When an economy is booming and jobs are plentiful, a “do no harm” approach to public policy will suffice. If GDP were expanding at a 4% annual rate and the unemployment rate were 5% and the national debt were low, then the fiscal cliff deal might be tolerable rather than terrible. While it won’t create any jobs or add to growth — just the opposite in fact — and it will only cut the national debt by a rounding-error amount, passage does avoid an across-the-board income tax hike and probable recession.
So that’s something. But good enough? Not really. Avoiding major unforced errors is necessary but insufficient when you’re way behind in the game.
But we’re not even doing that. Total taxes are going up some $220 billion this year, including both the Obama income tax hikes and the Obamacare tax hikes. Even worse, the income tax hikes raise the burden on working, saving, and investing. They make our mess of a tax code even more damaging to growth than what it was before.
Nor is Obama done pushing higher taxes. As he said New Year’s Eve, concerning the outstanding issues of the sequester and debt ceiling:
I want to make clear that any agreement we have to deal with these automatic spending cuts that are being threatened for next month, those also have to be balanced, because, remember, my principle always has been let’s do things in a balanced, responsible way. And that means the revenues have to be part of the equation in turning off the sequester and eliminating these automatic spending cuts, as well as spending cuts. Now, the same is true for any future deficit agreement. Obviously we’re going to have to do more to reduce our debt and our deficit. I’m willing to do more, but it’s going to have to be balanced. We’re going to have do it in a balanced responsible way.
How much more “balance” does Obama want?
1. Well, the fiscal cliff deal is a $620 billion tax hike, according to the Congressional Budget Office.

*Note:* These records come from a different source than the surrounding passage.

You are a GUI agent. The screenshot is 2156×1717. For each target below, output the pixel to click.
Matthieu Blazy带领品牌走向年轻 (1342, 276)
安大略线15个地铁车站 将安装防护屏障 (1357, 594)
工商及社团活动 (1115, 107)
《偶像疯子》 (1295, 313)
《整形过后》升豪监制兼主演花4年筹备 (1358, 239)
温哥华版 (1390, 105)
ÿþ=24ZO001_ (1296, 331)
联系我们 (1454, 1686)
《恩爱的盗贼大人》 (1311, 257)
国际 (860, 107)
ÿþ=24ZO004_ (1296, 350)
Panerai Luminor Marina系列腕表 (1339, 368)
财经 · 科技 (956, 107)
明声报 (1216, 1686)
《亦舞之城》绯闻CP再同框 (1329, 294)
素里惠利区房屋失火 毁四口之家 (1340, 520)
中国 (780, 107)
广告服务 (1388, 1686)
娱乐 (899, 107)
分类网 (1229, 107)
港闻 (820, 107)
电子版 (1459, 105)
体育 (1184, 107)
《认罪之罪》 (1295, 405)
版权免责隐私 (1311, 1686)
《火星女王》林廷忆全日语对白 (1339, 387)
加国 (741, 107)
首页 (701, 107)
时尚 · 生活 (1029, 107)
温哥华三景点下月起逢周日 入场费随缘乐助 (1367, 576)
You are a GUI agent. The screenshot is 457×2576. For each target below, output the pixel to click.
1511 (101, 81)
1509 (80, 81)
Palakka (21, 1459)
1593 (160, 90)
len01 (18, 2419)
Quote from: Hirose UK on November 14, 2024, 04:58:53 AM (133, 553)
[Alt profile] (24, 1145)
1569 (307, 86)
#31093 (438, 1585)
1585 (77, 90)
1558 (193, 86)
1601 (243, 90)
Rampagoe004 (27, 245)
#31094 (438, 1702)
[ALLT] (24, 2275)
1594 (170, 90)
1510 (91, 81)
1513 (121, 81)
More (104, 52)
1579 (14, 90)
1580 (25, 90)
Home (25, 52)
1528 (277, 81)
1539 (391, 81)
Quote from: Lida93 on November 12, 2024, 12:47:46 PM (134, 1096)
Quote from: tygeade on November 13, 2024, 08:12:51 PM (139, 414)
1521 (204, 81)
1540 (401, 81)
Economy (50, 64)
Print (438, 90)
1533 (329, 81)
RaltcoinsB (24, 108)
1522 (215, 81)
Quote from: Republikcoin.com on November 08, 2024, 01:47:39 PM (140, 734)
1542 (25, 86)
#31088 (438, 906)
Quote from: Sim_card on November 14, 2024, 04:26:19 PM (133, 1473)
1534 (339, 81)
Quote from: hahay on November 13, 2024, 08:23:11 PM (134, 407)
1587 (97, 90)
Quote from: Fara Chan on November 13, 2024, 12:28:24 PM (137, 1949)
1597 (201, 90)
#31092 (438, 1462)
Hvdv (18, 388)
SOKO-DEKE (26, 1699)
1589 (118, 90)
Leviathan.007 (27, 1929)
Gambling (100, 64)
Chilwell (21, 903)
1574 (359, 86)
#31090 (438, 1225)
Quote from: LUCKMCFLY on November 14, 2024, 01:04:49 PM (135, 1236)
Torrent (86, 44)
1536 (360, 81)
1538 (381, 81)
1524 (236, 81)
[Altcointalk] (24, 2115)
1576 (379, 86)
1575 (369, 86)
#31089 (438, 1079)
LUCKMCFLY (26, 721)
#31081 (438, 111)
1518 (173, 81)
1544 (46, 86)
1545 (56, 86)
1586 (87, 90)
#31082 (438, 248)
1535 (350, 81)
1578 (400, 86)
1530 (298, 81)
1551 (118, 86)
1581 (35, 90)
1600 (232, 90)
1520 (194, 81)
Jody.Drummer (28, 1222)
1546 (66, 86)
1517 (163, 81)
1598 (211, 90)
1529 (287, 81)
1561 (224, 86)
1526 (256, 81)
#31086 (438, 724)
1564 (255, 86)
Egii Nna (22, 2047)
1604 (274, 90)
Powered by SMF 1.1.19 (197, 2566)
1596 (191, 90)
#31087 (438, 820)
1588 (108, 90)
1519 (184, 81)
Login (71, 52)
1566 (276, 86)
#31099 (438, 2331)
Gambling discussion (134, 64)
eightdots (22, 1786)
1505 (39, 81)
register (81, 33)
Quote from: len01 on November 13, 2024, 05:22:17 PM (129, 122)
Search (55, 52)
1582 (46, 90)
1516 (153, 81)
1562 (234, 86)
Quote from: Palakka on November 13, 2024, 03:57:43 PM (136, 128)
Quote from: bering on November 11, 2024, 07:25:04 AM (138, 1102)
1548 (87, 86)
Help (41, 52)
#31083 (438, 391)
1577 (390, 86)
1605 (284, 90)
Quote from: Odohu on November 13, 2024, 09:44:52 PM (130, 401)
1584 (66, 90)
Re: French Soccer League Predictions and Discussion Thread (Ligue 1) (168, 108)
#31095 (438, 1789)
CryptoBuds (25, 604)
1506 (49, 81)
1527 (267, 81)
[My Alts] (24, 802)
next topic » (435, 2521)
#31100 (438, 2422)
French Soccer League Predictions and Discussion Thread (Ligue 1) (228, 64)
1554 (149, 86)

Obama’s original offer to House Speaker John Boehner called for $1.6 trillion in tax hikes, including a) $960 billion in higher tax rates and higher taxes on investment income along with b) $600 billion in additional taxes, such as limiting tax breaks for wealthier Americans.
2. In a November policy memo, White House economists thought a tax hike of around $500 billion was doable via broadening the tax base.
3. Also recall that the president’s 2013 budget called for a $300 billion corporate tax hike.
So adding it all up, it would seem the president’s second term goal is for roughly $2 trillion in new taxes. We’re only one-third of the way there.
But what leverage will Obama have to make good on his tax-hike threats? As The Wall Street Journal editorial page notes today, “The President has had unusual leverage over Republicans because he just won re-election and because taxes were going to go up even if they did nothing.”
One potential Obama bargaining chip is the sequester, particularly the $500 billion in defense cuts that many GOPers loathe. So perhaps Obama can offer to turn off the defense cuts in exchange for $500 billion from limiting tax breaks for the rich. And then maybe another $300 billion in corporate tax hikes for agreeing to change how Social Security benefits are calculated. Many scenarios are possible. What’s for sure is that the Obama desires vastly higher taxes to pay for his expanded welfare state. Desires and needs them. And it’s now Democrat economic theology that tax rates could return to pre-Reagan levels without hurting growth.
Tax hikes? Obama is only just getting started.